CGRP is produced in both the central and peripheral nervous systems and is thought to trigger migraines due to its effects on vasodilation, neurogenic inflammation, and peripheral sensitization. CGRP increases during migraine attacks and is correlated with headache intensity.5
Currently there are 8 CGRP antagonists approved in the United States—4 monoclonal antibodies (erenumab, fremanezumab, galcanezumab, eptinezumab) indicated for migraine prophylaxis and 4 small molecule antagonists (atogepant for prophylaxis; ubrogepant, zavegepant for acute treatment; and rimegepant with approval for both prophylaxis and treatment).
Monoclonal antibodies are administered subcutaneously by self-injection monthly, with fremanezumab having the option for injection every 3 months. The newest monoclonal antibody, eptinezumab, is administered intravenously by a health care provider and is also dosed every 3 months. Generally well tolerated, the most commonly reported AEs include injection site reactions, nausea, headache, and constipation.

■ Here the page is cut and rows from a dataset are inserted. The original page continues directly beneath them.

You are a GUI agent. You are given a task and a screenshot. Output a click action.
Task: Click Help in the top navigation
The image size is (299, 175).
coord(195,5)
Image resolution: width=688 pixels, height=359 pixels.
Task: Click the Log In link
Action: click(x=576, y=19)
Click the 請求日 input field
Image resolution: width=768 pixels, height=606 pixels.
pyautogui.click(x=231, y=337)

Small molecule antagonists, or gepants, are orally administered CGRP antagonists, with the exception of zavegepant, which is given intranasally. Like their monoclonal antibody counterparts, gepants are generally well tolerated but produce similar AEs, including nausea, headache, and constipation.
Botox is the only neurotoxin currently approved for the treatment of migraines. It works by preventing calcium-dependent release of neurotransmitters from nerve fibers that are involved in pain signaling and is administered by a health care provider. The effects of OnabotulinumtoxinA last for approximately 10-12 weeks.
According to market research trends, $4.34 billion was spent on migraine drugs worldwide in 2021, with the number projected to rise to $8.79 billion by 2030.6 The migraine pipeline looks to take advantage of the ever-growing need for novel therapies, as well as innovative delivery systems.
Several old drugs are being reworked into new formulations to decrease time to onset, provide localized treatment, and extend duration of action. Dihydroergotamine derivatives for nasal and subcutaneous injection; zucapsaicin, currently available as a topical agent for pain relief, for intranasal administration; and a novel botulinum containing neurotoxin, daxibotulinumtoxinA, whose effects last up to 6 months, are just some of the medications in the migraine pipeline.
Research is also being conducted into novel therapeutic targets, including pituitary adenylate cyclase-activating polypeptide, adenosine, δ-opioid receptors, potassium channels, transient receptor potential ion channels, and acid-sensing ion channels.
The perfect migraine treatment has yet to be discovered. Medication AEs often limit long-term use, and medications are not always able to provide complete relief.
The effects of chronic migraine are so debilitating that combination therapies are often employed, using both pharmacological and non-pharmacological measures, to decrease morbidity and increase the patient’s quality of life.
With millions of migraine sufferers and billions of potential dollars at stake, the future of migraine treatment lies in the medication that can decrease migraine frequency, duration, and severity while minimizing AEs and the need for redosing.